## Exercise directions
Reproduce exactly the run of lines that begins with the one containing "The width and height of the screenshot is (820, 416)." and ends with the last line of the records, omitting pictures.
= = = =
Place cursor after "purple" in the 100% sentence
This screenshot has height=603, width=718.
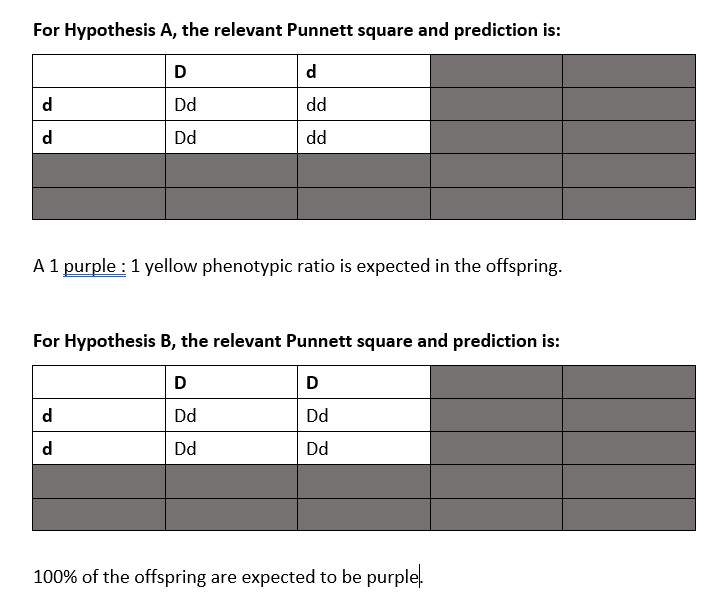419,577
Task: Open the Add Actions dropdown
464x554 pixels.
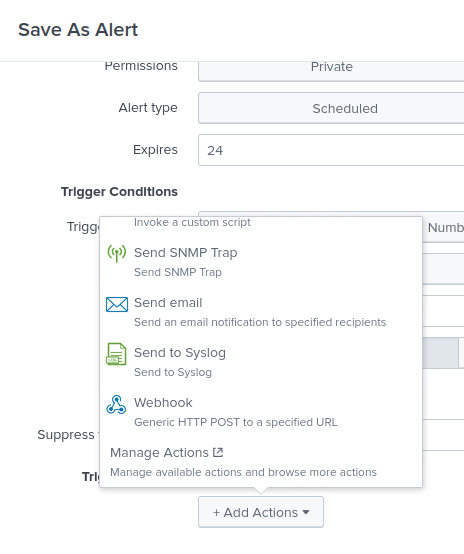Action: tap(261, 512)
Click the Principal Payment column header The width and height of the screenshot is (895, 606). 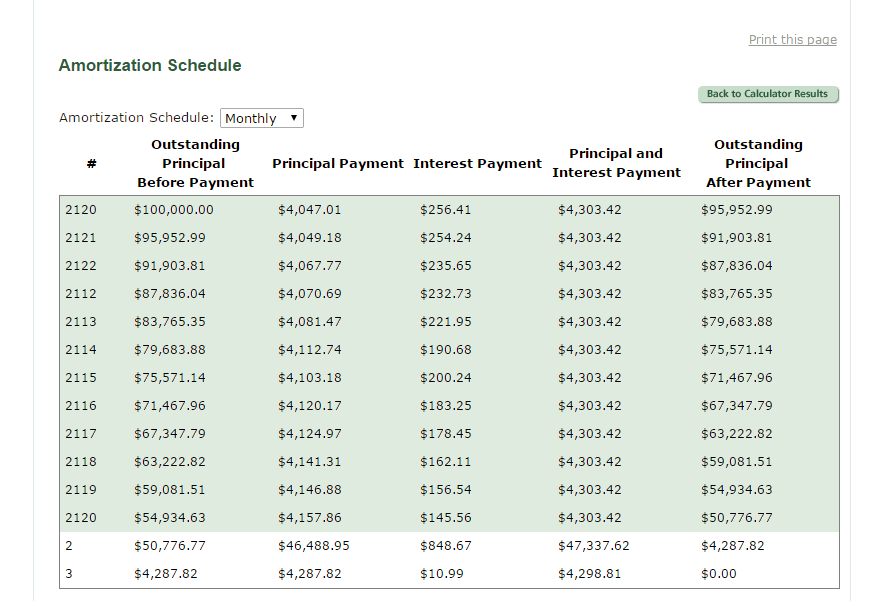[x=338, y=164]
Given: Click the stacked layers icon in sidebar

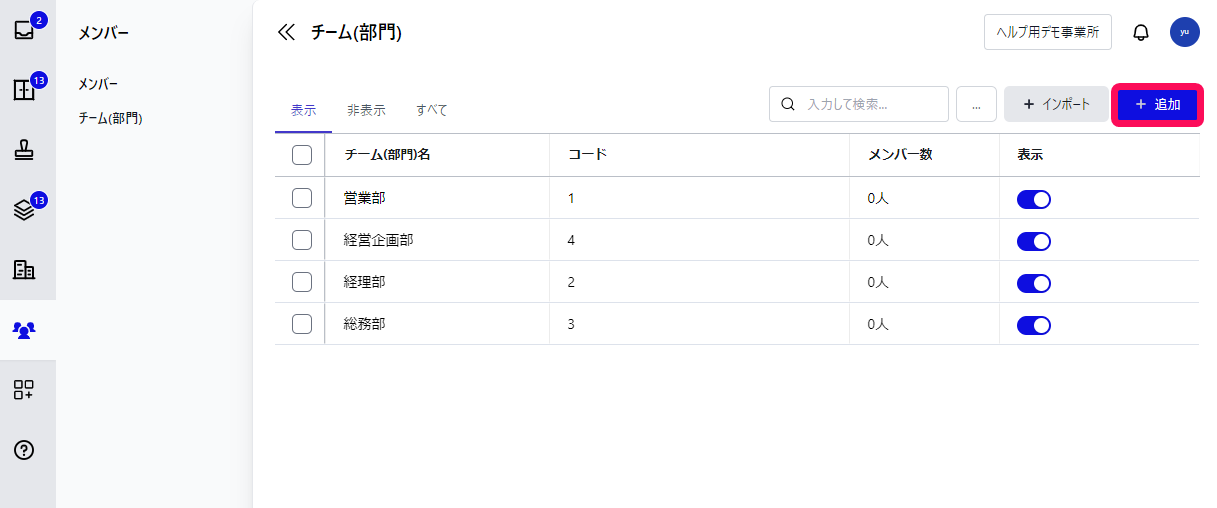Looking at the screenshot, I should tap(24, 209).
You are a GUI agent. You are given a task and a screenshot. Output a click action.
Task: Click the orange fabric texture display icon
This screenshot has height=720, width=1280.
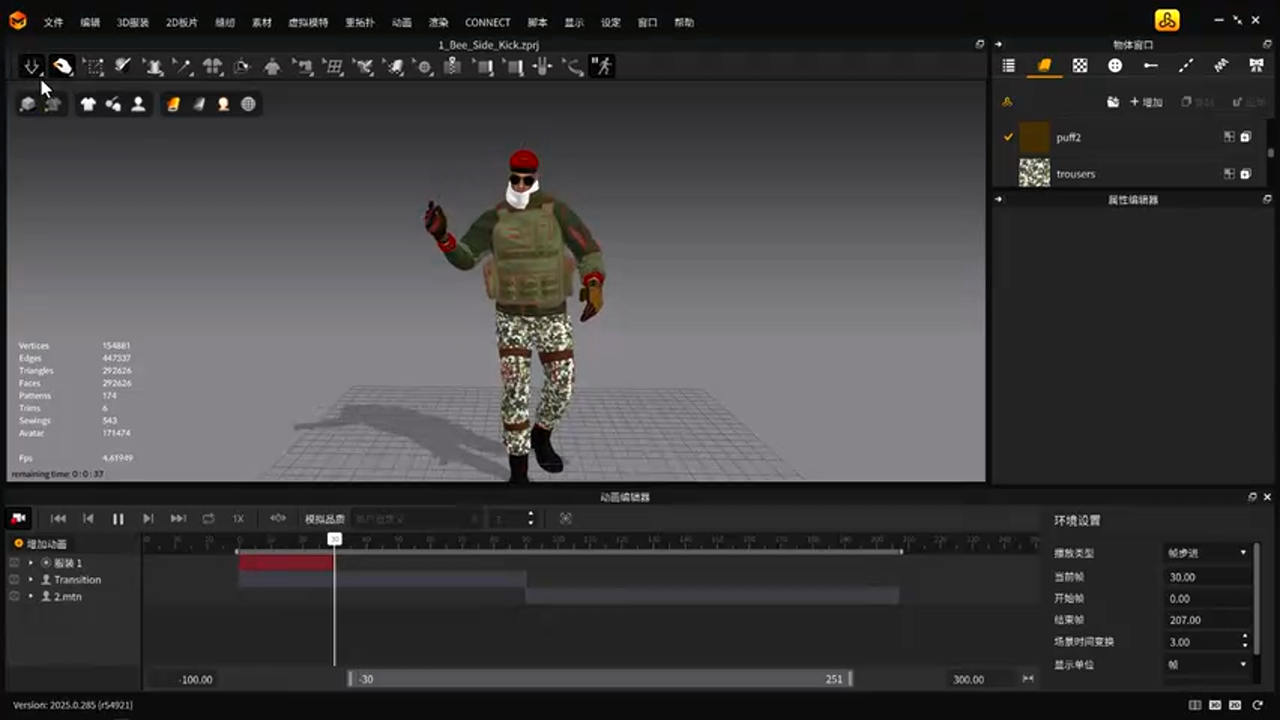173,104
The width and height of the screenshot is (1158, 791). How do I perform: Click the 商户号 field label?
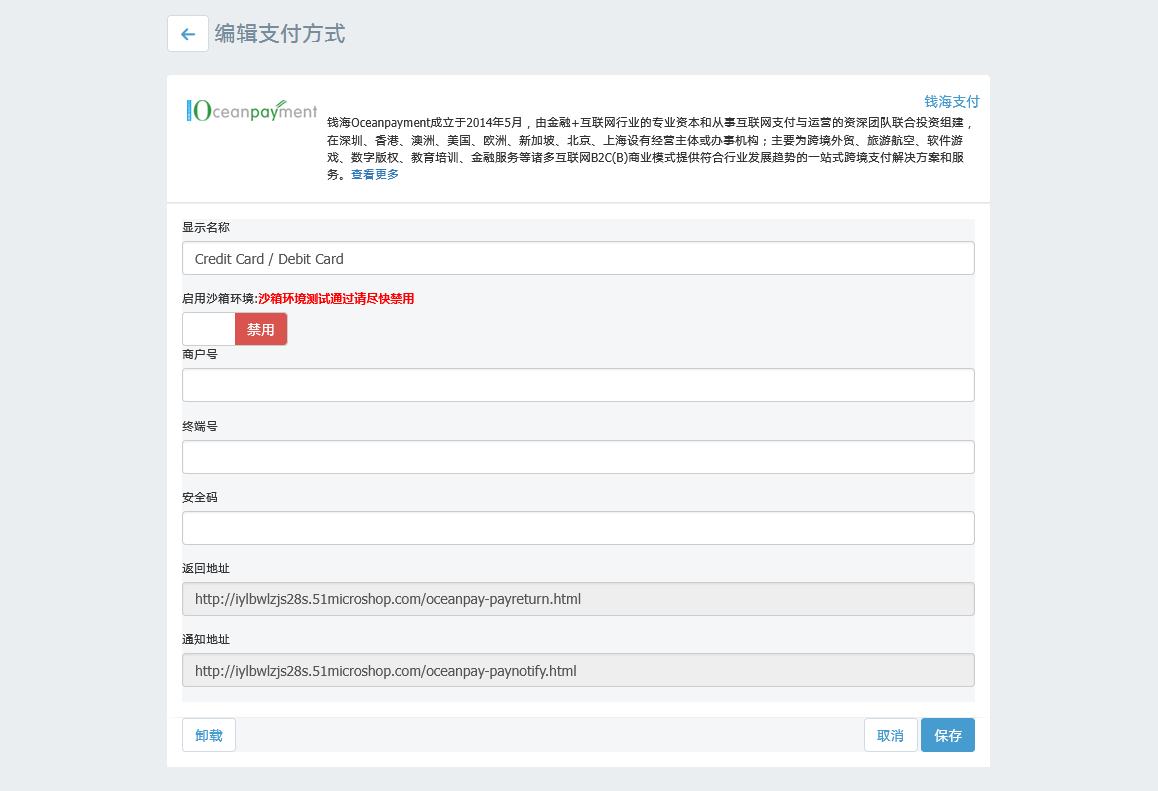pos(200,354)
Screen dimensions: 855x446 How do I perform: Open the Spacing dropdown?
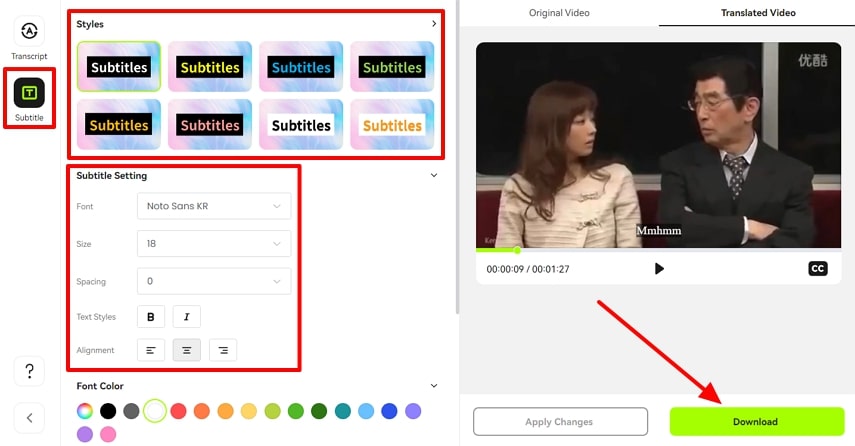click(x=214, y=281)
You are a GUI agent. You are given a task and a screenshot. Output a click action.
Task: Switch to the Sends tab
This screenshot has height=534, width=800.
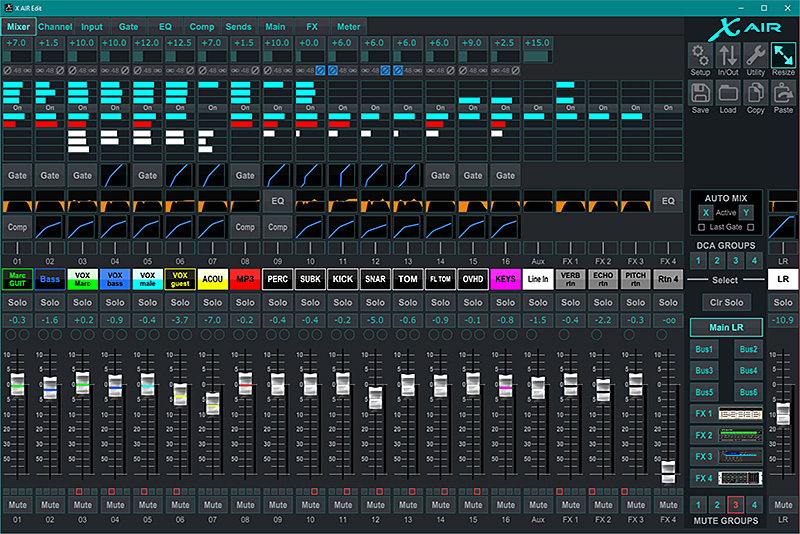(x=238, y=26)
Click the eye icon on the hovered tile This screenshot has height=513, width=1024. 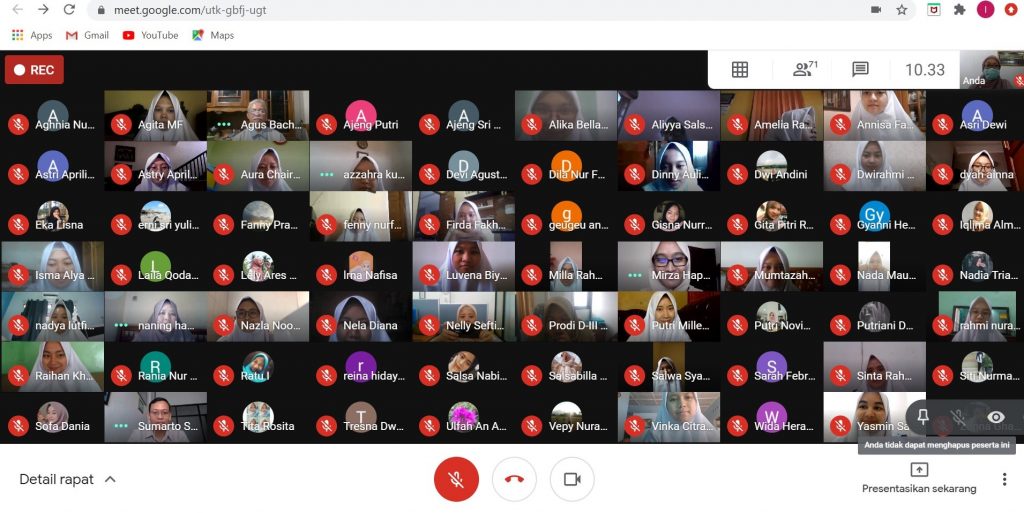pos(995,417)
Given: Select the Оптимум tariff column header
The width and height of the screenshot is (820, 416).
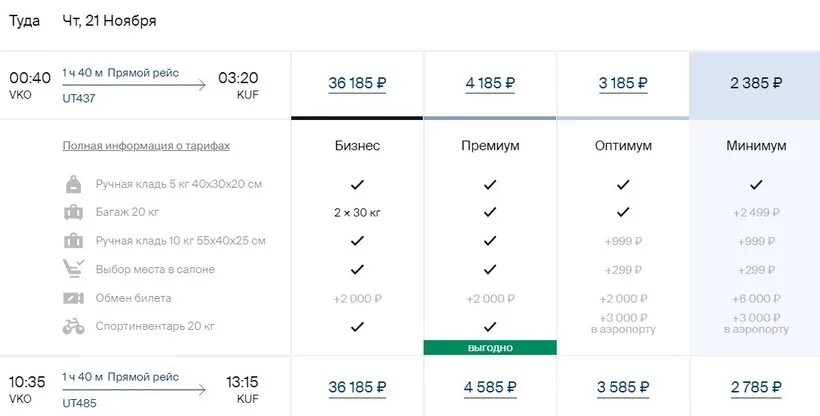Looking at the screenshot, I should [x=623, y=146].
= = = =
## Exercise response
The width and height of the screenshot is (820, 416).
Looking at the screenshot, I should [x=623, y=146].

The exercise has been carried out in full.